Lily tries, but fails, to hide her amusement. “Oh, is that all? Good grief, Maggie, all of us look older. We’re not twenty anymore. It happens.” She takes another drink.

“But Debra Stiffler—”

“Oh, puh-lease!” She sets her cup back on the table with a thunk, causing some coffee to slosh out. “She’s had more nips and tucks than a wedding dress passed down three generations.” She wipes up the coffee with a napkin.

Okay, I’m liking this conversation. “Really?”

“Girl, if she were any tighter, she’d be a corset.”

“Doggone it. If that’s the case, I should have ordered a mocha with whole milk, slathered in whipped cream.”

We look at each other and start laughing.

Lily looks me straight in the eyes. I laugh harder. Then all of a sudden my laughter turns to hiccupy sobs. You know how sometimes you’re so emotional that when you laugh, you cry? Well, that’s what happens here.

Lily laughs with me, then stops when she sees me crying. “Okay, you’re scaring me.”

A couple more chuckles and sobs, then I dab at my face with a napkin and blow my nose. “You know me, Lil. I cry at everything from greeting card commercials to Little House on the Prairie reruns.”

Compassion fills her eyes. “Now, you listen to me, Margaret Lynn Hayden: you look wonderful. Do you hear me? You’re being too hard on yourself.”

I groan. “My mother named me after Princess Margaret. Did you know that?”

Lily nods.

“Do you know how hard it is to live in the shadow of a princess?”

“Maggie, I’m named after a flower. Do you know how many people at church think they’re so clever when they tell me to bloom where I’m planted? If I were a weed, I’d choke ’em.”

We giggle again.

“I think you could pass for a princess,” Lily says sweetly.

“More like the fairy godmother in Disney’s version of Cinderella,” I say, thinking: A princess is petite, graceful, and elegant. Remind you of anyone? Um, no.

“How about Gordon? Is he missing the kids too?”

“Humph. Gordon is too busy with legal work and the cars he tinkers with to notice that they’re even gone.”

“I think that’s normal. Dads aren’t hit nearly as hard by the empty nest. I think it’s kind of cute. He’s excited to have you to himself—but then Gordon has always been a romantic.”

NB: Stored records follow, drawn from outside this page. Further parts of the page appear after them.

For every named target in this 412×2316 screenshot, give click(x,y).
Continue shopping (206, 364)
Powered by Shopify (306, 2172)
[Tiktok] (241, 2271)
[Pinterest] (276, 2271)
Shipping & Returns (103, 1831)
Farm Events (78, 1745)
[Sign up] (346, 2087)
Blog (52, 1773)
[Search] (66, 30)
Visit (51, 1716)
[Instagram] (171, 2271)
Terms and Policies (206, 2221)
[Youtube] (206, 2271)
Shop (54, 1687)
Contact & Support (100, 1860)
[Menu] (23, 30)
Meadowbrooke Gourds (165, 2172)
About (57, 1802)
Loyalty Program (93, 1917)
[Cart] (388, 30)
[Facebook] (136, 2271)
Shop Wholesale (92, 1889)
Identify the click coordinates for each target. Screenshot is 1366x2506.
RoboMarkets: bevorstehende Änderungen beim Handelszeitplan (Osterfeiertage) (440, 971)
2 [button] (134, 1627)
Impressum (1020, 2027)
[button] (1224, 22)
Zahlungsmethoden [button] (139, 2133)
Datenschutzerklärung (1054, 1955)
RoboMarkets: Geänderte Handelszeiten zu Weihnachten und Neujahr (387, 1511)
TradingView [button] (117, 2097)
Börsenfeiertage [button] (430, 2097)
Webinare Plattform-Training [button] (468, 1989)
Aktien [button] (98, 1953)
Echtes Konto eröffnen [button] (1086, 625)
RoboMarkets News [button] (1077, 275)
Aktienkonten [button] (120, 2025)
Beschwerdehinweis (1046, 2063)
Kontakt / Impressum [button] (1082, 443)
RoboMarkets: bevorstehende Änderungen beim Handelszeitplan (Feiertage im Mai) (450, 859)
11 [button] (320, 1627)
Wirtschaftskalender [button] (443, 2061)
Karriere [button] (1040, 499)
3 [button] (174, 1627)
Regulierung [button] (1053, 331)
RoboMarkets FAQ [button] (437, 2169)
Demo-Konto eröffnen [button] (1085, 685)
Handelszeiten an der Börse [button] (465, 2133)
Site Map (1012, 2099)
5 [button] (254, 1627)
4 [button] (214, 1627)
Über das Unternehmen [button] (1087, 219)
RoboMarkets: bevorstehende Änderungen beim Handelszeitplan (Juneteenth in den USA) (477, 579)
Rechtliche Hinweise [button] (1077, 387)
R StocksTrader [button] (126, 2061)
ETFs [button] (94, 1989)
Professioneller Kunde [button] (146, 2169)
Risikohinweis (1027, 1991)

Lily’s right. Gordon is a romantic.

I look at her hard, wondering why she doesn’t seem to be dealing with all these issues. “Have you had any of these kinds of feelings, Lil?”

She shakes her head. “A few headaches here and there, but not much else. Not everyone experiences the same symptoms in menopause.”

I nod, thinking I’ll try Siberian ginseng or maybe see the doctor.

“You know, Maggie, these are the best years of our lives. We have a handle on what we want out of life, your kids are raised, and we’re better off financially than we were at twenty. Come on, it’s time to enjoy life, girlfriend.” She smiles brightly.

“Easy for you to say, Miss I’ve-Only-Had-A-Few-Headaches,” I say, trying to recapture my lighthearted self.

Lily giggles. “What can I say? I live right.”

My mood shifts upward again, rising and falling like the ocean’s tides. “Hey, want to go shopping? There’s a new dress I want to try on at the boutique down the road.”

Lily nods eagerly, and we finish our coffees. Tossing our cups, we wave good-bye to Jade and bop out of the shop with all the energy of a couple of overgrown kids.